Mit der Unterstützung langjähriger Mitstreiter der KAIZOKU machte ich mich mit zwei vollgepackten Koffern per ICE auf den Weg nach Berlin. Der Zeitplan war dabei ziemlich straff: Abfahrt am Münchner Hauptbahnhof gegen 14:20 Uhr, Ankunft um 18:30 Uhr in Berlin. Von dort ging es direkt mit dem Taxi zum Festsaal Kreuzberg.

Vor Ort blieb nicht viel Zeit. Ich baute insgesamt sechs GMS Battle-Lap-Systeme auf – drei mit Arcade-Sticks und drei weitere mit Gamepad-Unterstützung. Die dafür vorgesehene Fläche musste ich mir zwar mit einigen Merchandise-Händlern teilen, was sich letztendlich aber als völlig unproblematisch herausstellte.
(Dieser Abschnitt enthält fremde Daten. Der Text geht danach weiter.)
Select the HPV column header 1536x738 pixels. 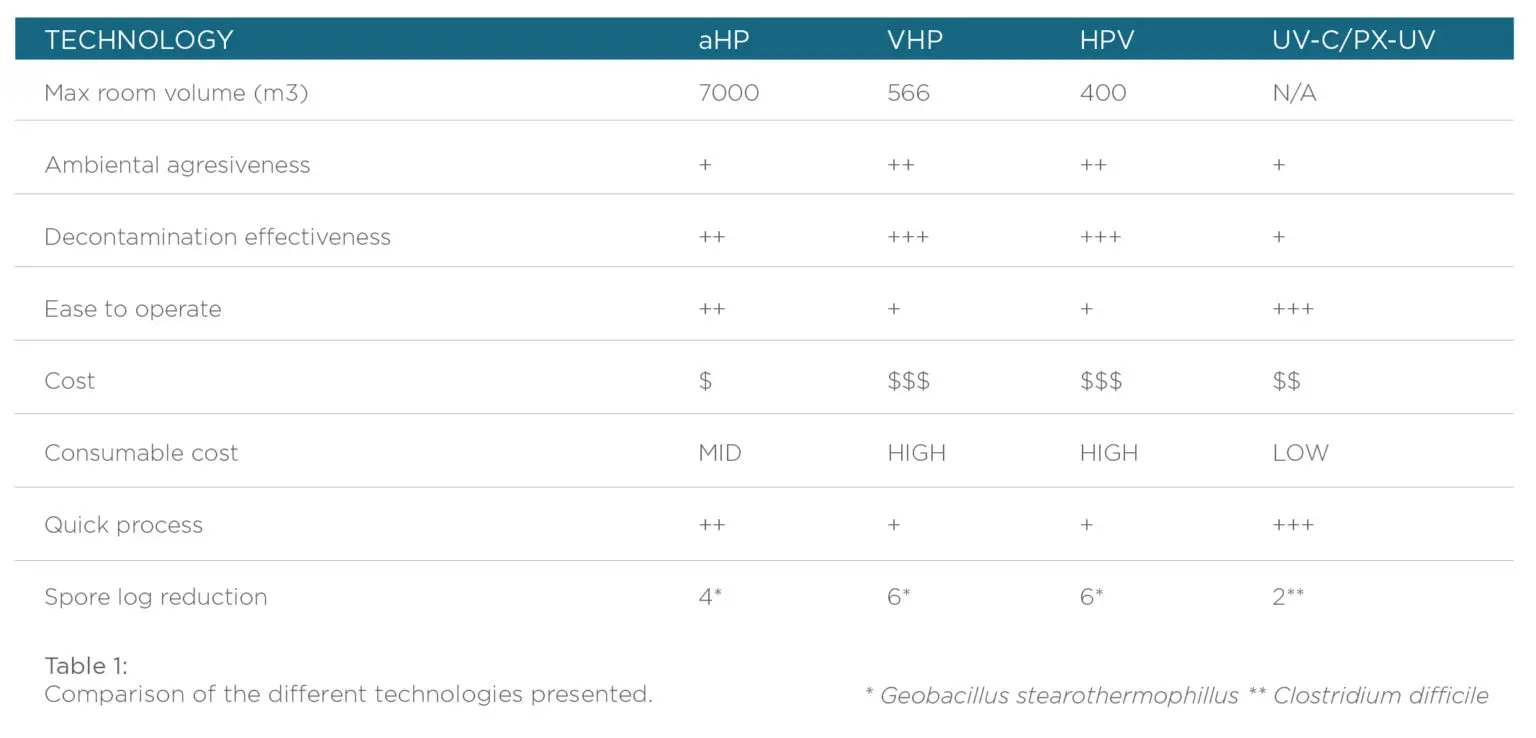click(1109, 40)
Um 21:00 Uhr begann die Party und lief bis 05:00 Uhr morgens. Wie mittlerweile fast schon Tradition habe ich etwa eine Stunde vor Veranstaltungsende den Großteil meines Equipments bereits wieder transportfertig verpackt. So konnte ich nach dem Ende der Veranstaltung ohne Zeitverlust die Heimreise antreten.

Am Sonntagmorgen ging es schließlich gegen 06:30 Uhr wieder mit dem ICE zurück nach München. Nach rund vier Stunden Zugfahrt war ich gegen 11:30 Uhr wieder zu Hause – völlig erledigt und direkt ins Bett gefallen.
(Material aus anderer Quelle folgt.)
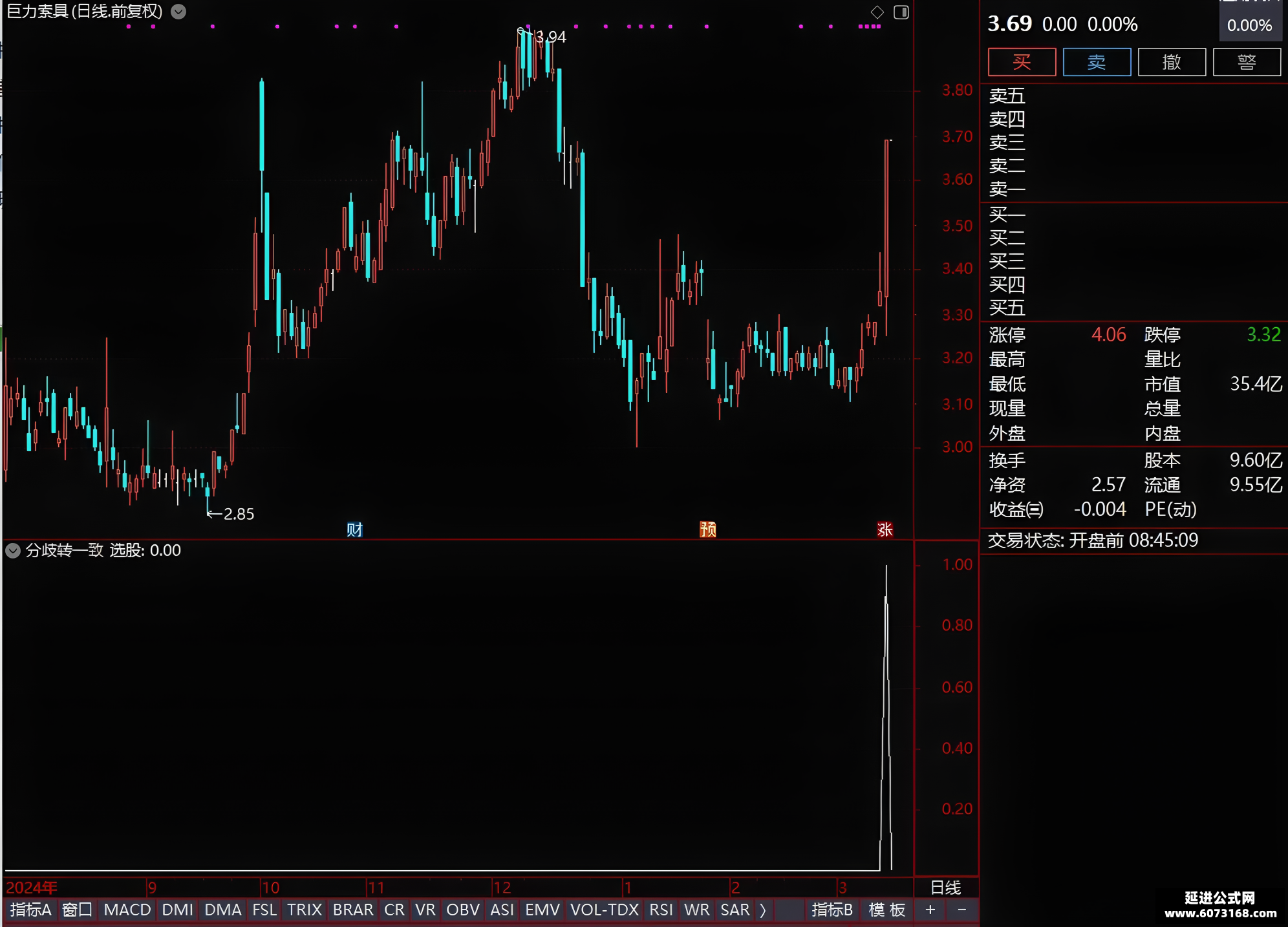
Task: Zoom in chart with plus button
Action: tap(930, 910)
Ein besonderer Moment ereignete sich kurz vor Ende der Party. Während ich eine Runde Metal Slug spielte, schaute mir ein Gast aufmerksam über die Schulter. Er verfolgte das Spiel mit großem Interesse, kannte das Neo Geo allerdings überhaupt nicht. Ich versuchte ihm in wenigen Minuten die wichtigsten Hintergründe zu erklären. Erneut wurde mir dabei bewusst, wie unbekannt diese legendäre Arcade-Plattform heute eigentlich ist. Für viele Menschen bedeutet Retro-Gaming nach wie vor vor allem PlayStation 1 oder Super Nintendo.

Genau das beschäftigt mich immer wieder. Ich frage mich oft, wie ich mehr Menschen für die japanische Arcade-Kultur begeistern kann. Über Social Media erreiche ich zwar regelmäßig viele Leute, aber häufig scheint es nicht die Zielgruppe zu sein, die sich wirklich für dieses Thema interessiert. Oft entscheidet einfach der Zufall darüber, wen ich mit meiner Leidenschaft anstecken kann.
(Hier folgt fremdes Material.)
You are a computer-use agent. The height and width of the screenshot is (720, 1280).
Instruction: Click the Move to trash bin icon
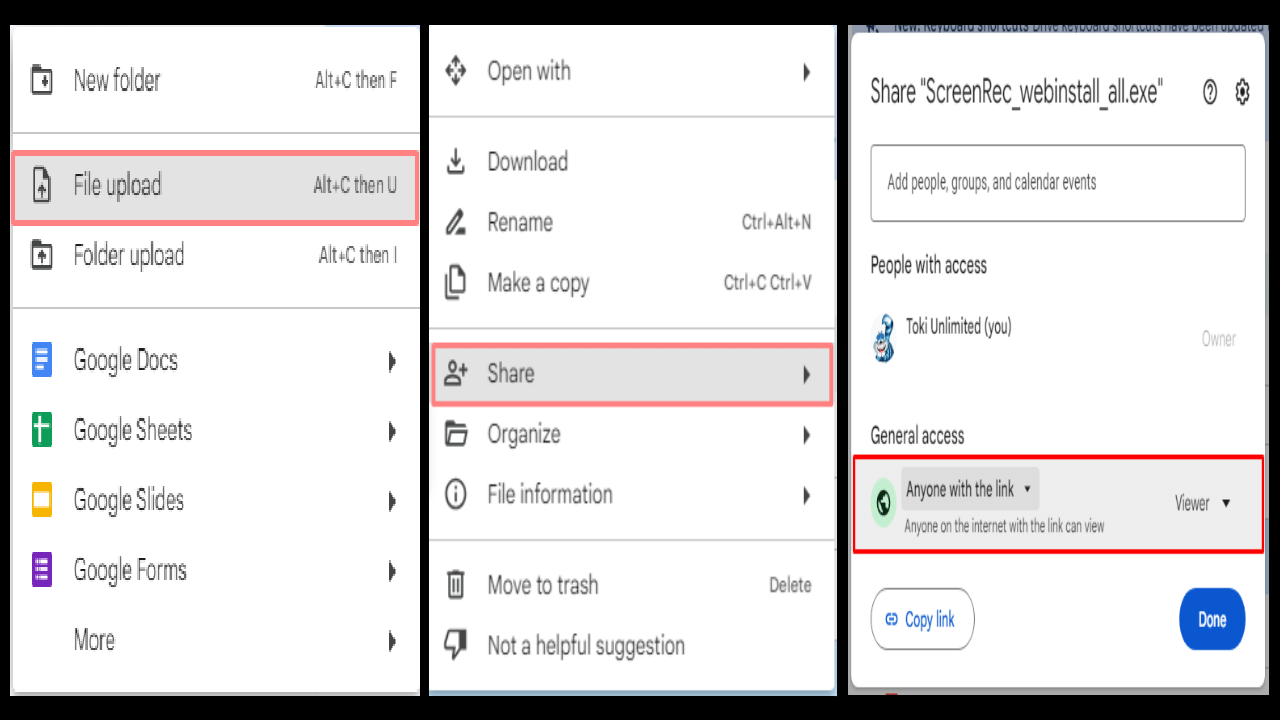tap(455, 585)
Abseits davon gab es aber auch zwei weitere Besucher, die gezielt auf meine Setups zukamen, sich mit mir unterhielten und die gesamte Aktion richtig gefeiert haben. Genau solche Begegnungen bedeuten mir unglaublich viel. Sie zeigen mir, dass sich der ganze Aufwand lohnt, und geben mir jedes Mal neue Motivation, das Projekt GAME MASTER weiterzuführen und die japanische Arcade-Kultur auf Veranstaltungen bekannter zu machen.